One bonus to it not being themed is that non-branded party stuff is so much cheaper!

I think it lovely that he likes the princesses, however he is likely to get some issues from the other children. Kids can be so cruel.

aSofaNearYou · 11/01/2020 10:32

You don't need to tell him that he is wrong for liking princesses, you just need to tell him that not many people will have a costume that specific and more people would be able to come if the theme was wider. It's a much more positive (and true) message.

When I was a kid my parents did not buy me costumes especially for parties so I had to make do with things I already had. I might have been able to put together something that resembled any random Disney characters, but would have struggled if I only had a few options.

If it's not a costume party and you're just talking decorations etc then yes I'd just do what he wants, I doubt the kids will particularly care, they'll just be looking for the nearest sweets

MintChocAddict · 11/01/2020 10:33

Luca meanwhile in the real world, some children will be mean anyway no matter how they are parented.
Although I agree with your sentiment, sadly by having a specifically Disney princess theme party for a 6 year old boy the OP would be setting him up for ridicule, particularly from other boys in the class. Sad, but true.

TheMobileSiteMadeMeSignup · 11/01/2020 10:33

DD wanted a dress up party for her 5th birthday, I forget what theme she wanted. We explained that not all kids would have dressing up clothes for a theme so we just put dress up in their favourite costume. Parents were so glad as one boy was obsessed with his darth vader mask at that point so would have wanted that regardless of party theme. We ended up with 2 elsas, a police officer, a footballer, a vampire, a Knight. They all had a great time and DD was pleased she had a dressing up party.

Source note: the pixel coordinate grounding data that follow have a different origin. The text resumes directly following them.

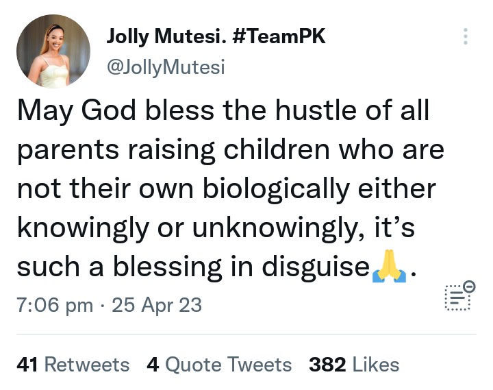Open the 4 Quote Tweets list
493x390 pixels.
(x=219, y=365)
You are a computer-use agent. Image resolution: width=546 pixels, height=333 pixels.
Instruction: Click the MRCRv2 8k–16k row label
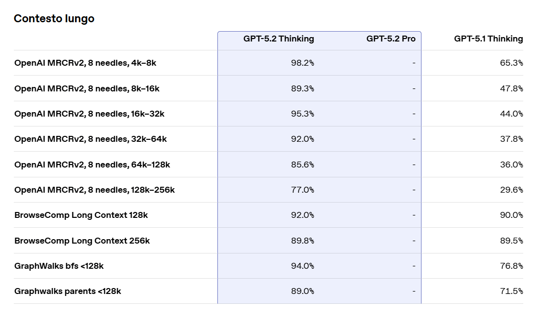[x=86, y=89]
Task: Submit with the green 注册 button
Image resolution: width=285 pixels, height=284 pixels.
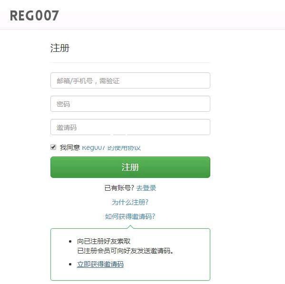Action: pyautogui.click(x=130, y=167)
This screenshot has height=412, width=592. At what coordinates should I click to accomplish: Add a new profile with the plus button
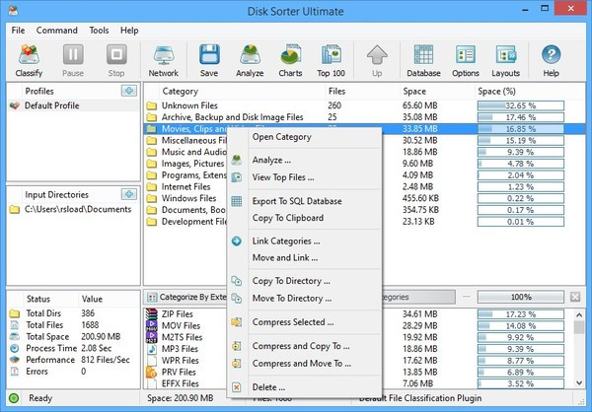point(128,91)
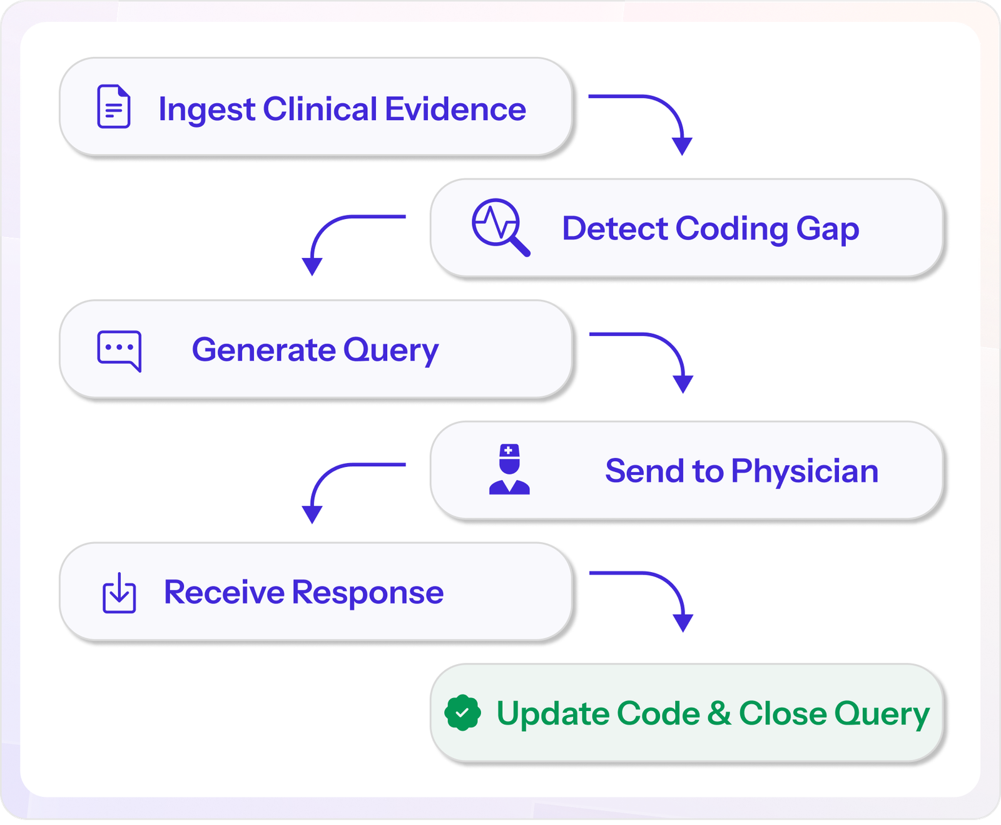Screen dimensions: 1001x825
Task: Click arrow from Generate Query to Send Physician
Action: click(641, 362)
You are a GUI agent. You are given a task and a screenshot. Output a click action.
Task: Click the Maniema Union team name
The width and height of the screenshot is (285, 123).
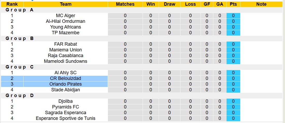(x=65, y=50)
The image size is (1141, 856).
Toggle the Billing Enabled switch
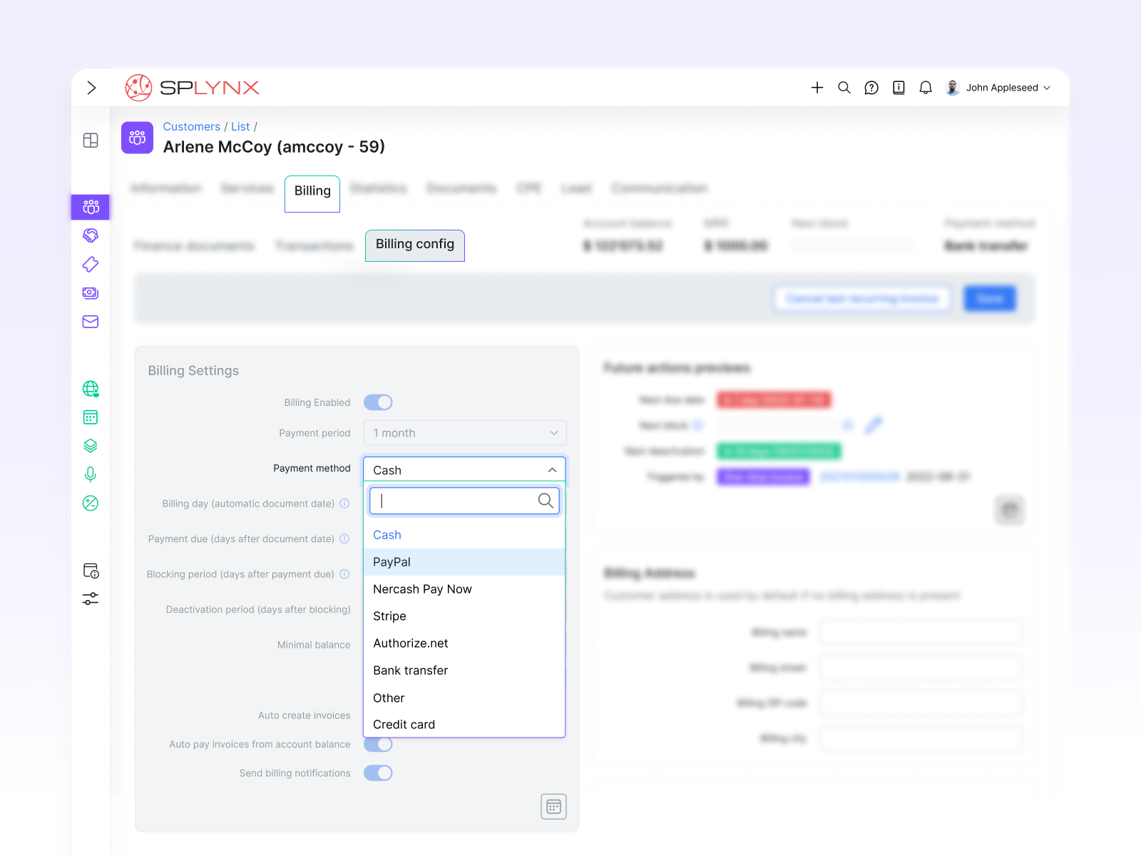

Cornettoninja · 11/01/2020 10:39

I think general disney is a really good compromise - lots of choice particularly now they own Star Wars and Marvel. @Randomlychosenname is right, it’s highly likely his classmates are already aware of his preferences Smile

I do find it sad how parents influence their children and they start parroting the same bs. I was shocked to hear ‘leave that alone it’s for girls’ out of the mouths of a couple of mums I got friendly with at a playgroup. These were the same ones who found my dd’s penchant for princess stuff distasteful and declared they wouldn’t allow their daughters to play with that stuff (whilst dd was playing with blocks and dinosaurs Whilst in a tutu and tiara I might add).

Why can’t kids just like what they like? Our job is to make sure they’re well rounded not to enforce our views on them.

Booboostwo · 11/01/2020 10:45

What do you mean by theme?

Princess invitations, plates, games, and party bags are all fine. His party, his choice. If another child hates Princesses so much he doesn't want to attend, who cares.

Princess fancy dress is problematic just because a very specific fancy dress is always problematic. It ties other parents into having to buy a specific costume so I wouldn't do it for any theme.